For the word "button", find each line in the entries where it occurs and copy that line.

● **Collected data**:
━━━━━━━━━━━━━━━━━━━━━━━━━━━━━━

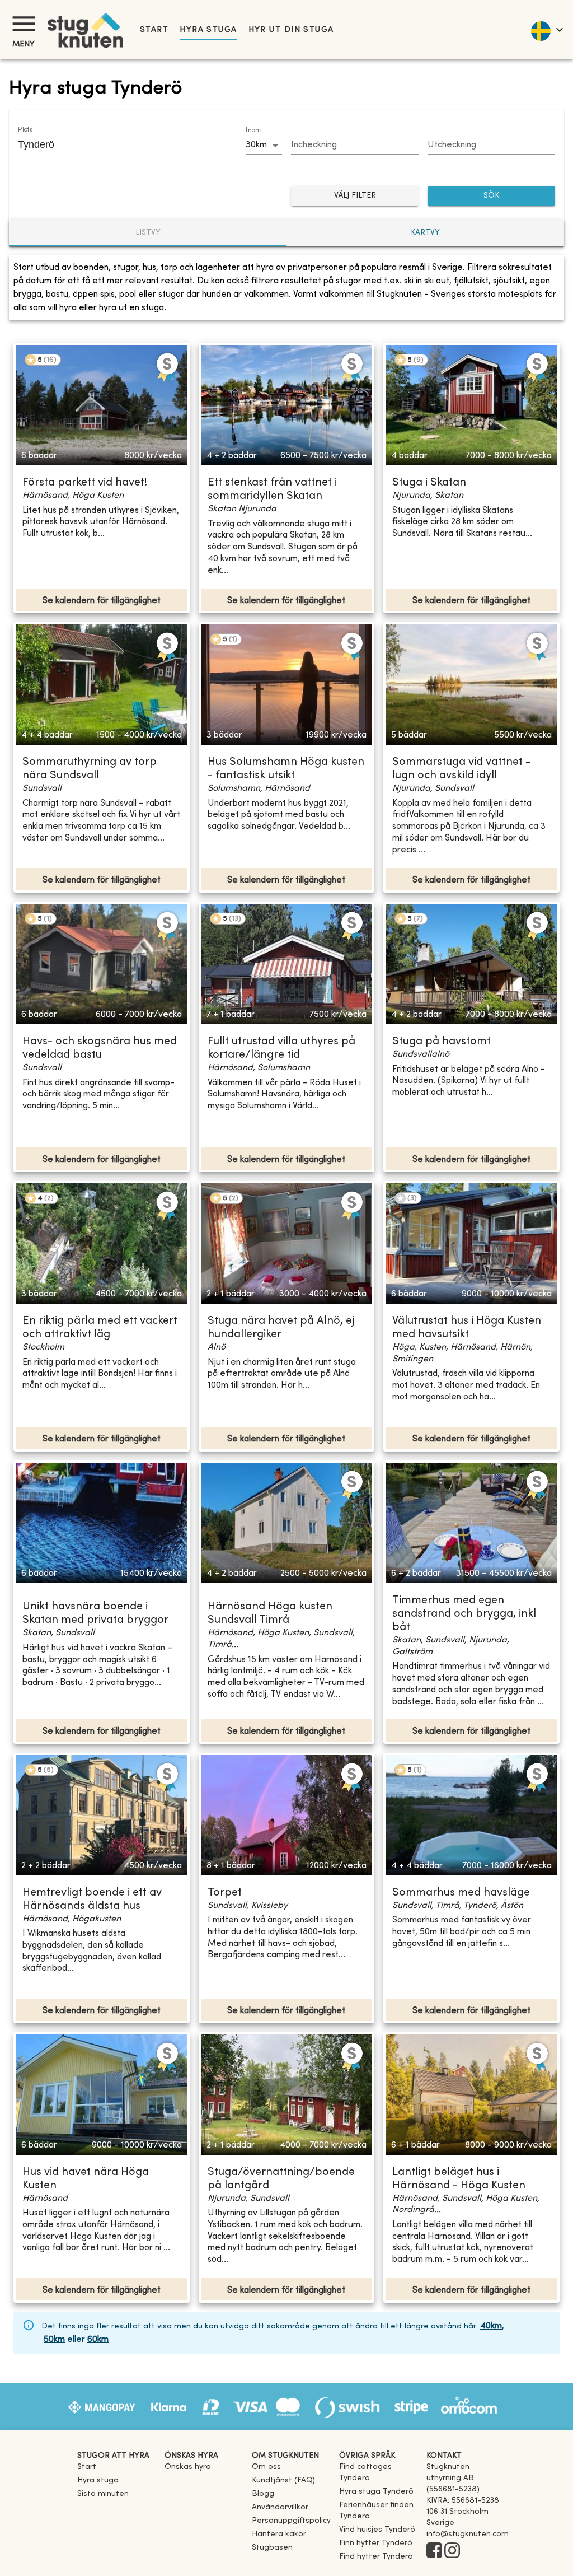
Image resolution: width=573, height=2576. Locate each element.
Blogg (263, 2494)
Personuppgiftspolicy (291, 2520)
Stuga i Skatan (429, 483)
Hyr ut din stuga (291, 30)
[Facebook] (434, 2551)
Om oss (266, 2467)
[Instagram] (452, 2551)
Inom (253, 130)
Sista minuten (103, 2494)
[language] (546, 30)
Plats (25, 130)
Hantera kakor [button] (279, 2534)
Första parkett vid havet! (84, 483)
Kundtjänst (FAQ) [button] (283, 2480)
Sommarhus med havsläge (461, 1893)
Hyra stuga (208, 30)
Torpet (225, 1893)
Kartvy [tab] (425, 232)
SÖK (491, 195)
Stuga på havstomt (441, 1042)
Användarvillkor (280, 2507)
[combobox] (119, 144)
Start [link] (154, 30)
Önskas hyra (188, 2467)
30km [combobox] (256, 145)
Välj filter (355, 195)
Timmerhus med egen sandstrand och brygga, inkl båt (464, 1614)
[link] (378, 2478)
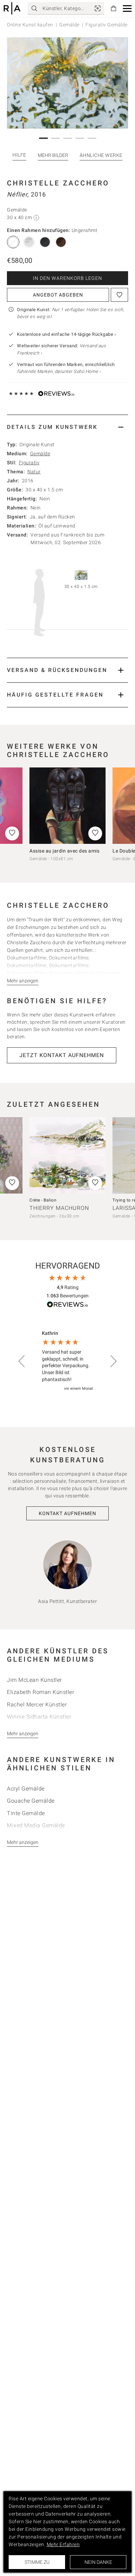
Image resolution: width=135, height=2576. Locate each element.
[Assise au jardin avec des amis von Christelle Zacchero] (67, 805)
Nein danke (98, 2562)
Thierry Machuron (59, 1208)
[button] (127, 8)
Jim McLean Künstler (34, 1680)
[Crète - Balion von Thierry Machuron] (67, 1155)
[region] (67, 1361)
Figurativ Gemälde (107, 24)
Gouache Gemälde (31, 1800)
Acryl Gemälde (26, 1788)
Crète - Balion (42, 1200)
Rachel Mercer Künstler (37, 1704)
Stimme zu (37, 2562)
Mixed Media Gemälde (36, 1825)
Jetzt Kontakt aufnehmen (61, 1055)
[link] (97, 8)
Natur (34, 471)
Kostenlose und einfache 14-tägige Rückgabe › (66, 334)
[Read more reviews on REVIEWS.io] (67, 1305)
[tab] (67, 427)
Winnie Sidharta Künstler (39, 1716)
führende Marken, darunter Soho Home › (59, 371)
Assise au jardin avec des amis (64, 851)
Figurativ (29, 462)
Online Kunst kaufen (30, 24)
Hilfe (19, 155)
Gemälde (69, 24)
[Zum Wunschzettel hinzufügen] (119, 295)
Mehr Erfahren (63, 2544)
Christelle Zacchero (58, 183)
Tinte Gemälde (26, 1813)
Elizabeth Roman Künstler (40, 1692)
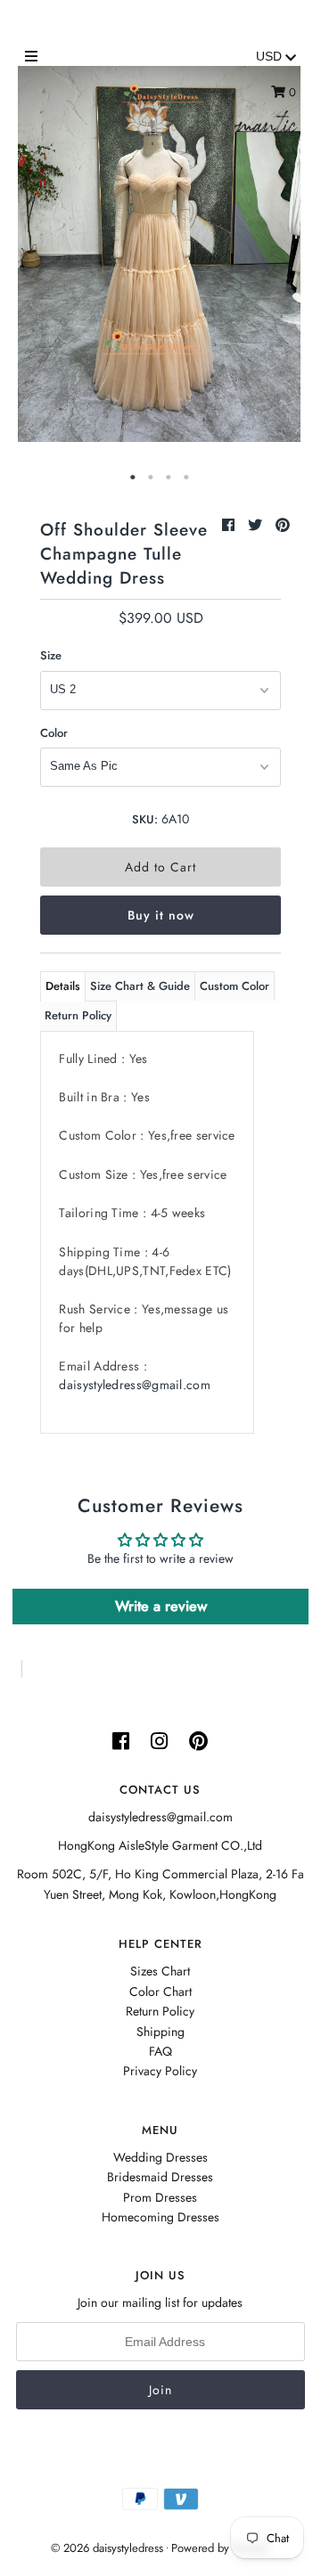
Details (62, 985)
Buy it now (161, 915)
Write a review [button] (161, 1606)
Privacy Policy (160, 2071)
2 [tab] (151, 478)
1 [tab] (134, 478)
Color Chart (160, 1991)
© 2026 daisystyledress (107, 2547)
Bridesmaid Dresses (160, 2177)
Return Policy (78, 1015)
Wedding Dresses (160, 2157)
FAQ (160, 2051)
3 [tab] (169, 478)
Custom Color (234, 985)
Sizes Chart (160, 1971)
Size (51, 655)
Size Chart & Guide (140, 985)
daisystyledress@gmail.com (134, 1385)
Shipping (160, 2031)
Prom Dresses (160, 2197)
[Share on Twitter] (257, 525)
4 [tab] (187, 478)
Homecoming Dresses (160, 2217)
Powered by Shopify (220, 2547)
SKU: (145, 819)
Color (54, 732)
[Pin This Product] (283, 525)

━━━━━━━━━━━━━━━━━━━━━━━━━━━━━━

● **Output**:
Hantera kakor [button] (279, 2534)
Kundtjänst (FAQ) [button] (283, 2480)
[button] (127, 8)
Write a review [button] (161, 1606)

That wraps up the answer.